After 10 or 15 minutes, I started to feel comfortable behind the wheel. This was scary because I was feeling like I wanted to pick a fight with a Viper, Z06 Corvette, or one of those snooty Southern California Porsche guys. I headed for the freeway, secretly hoping I would come across something-anything-I could race.
The Muse for the build is...
The Muse for the build is this photo found on eBay of an original A-990.
The freeway entrance ramp gave me a clear path to open it up for the first time. From a slow roll, I barely cracked the secondaries and within a few seconds was passing the 70-mph traffic as I merged and quickly left them behind. I've taken this same freeway entrance ramp in this manner with several new high-performance cars, but found that Goldberg's '65 Dodge handles as well or better in straight-line acceleration than the modern high-zoot sports cars.

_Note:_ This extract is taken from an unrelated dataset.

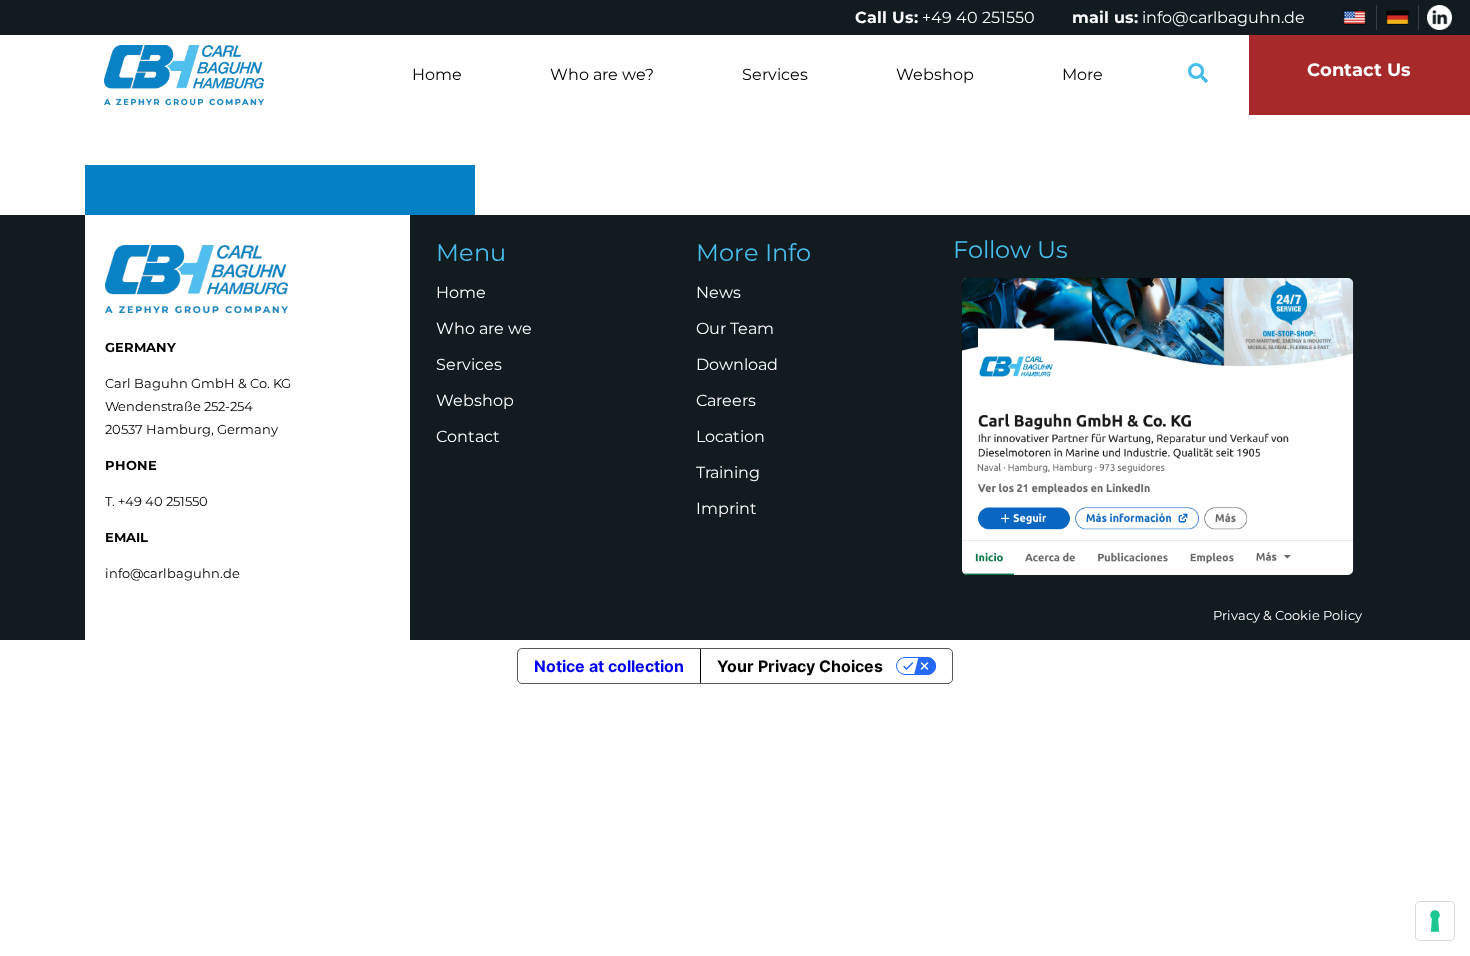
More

I eased back on the throttle and settled into a righthand lane cruise with the tach indicating about 2,600 rpm. Oil pressure was steady at 60 psi, and the water temperature was 180 degrees. I didn't find anyone to race, but got several thumbs-up from people in other cars. On one long open stretch of freeway, I pressed down on the accelerator and watched as the speedometer quickly climbed to well over 100. It wanted to go faster, but my fear of the CHP and of having the car impounded (with a subsequent pounding from Goldberg) made me ease up. I was amazed at how smoothly this Hemi engine accelerated-no hesitation and no complaining in any rpm range. It just runs hard and begs for more.
Back on the surface streets, the engine was quite docile and could, with restraint, be driven like any other average passenger car. While stopped at a light, the torque converter gave a steady light tug when pedal pressure was required to keep the car from creeping and engine temperature edged up to 200 degrees; but as soon as traffic started to move, it settled back in the 180 range. The transmission shifts in traffic were firm but not harsh. While user friendly, this car never lets you forget that you're holding a hand grenade with the pin pulled.
On my way back to Goldberg's, I stopped to add the gas I had burned up on my drive. Even at $5 a gallon for 91-grade pump gas, driving this car is a better bargain than any amusement park ride. While I was filling the tank, a guy in a new Charger SRT8 pulled in and got out to look the car over. He asked if it was a Hemi, and I answered in the affirmative with the coolness of a professional poker player. He then said, "That is one bad mother!" I smiled and nodded as if the car were really mine. I wish.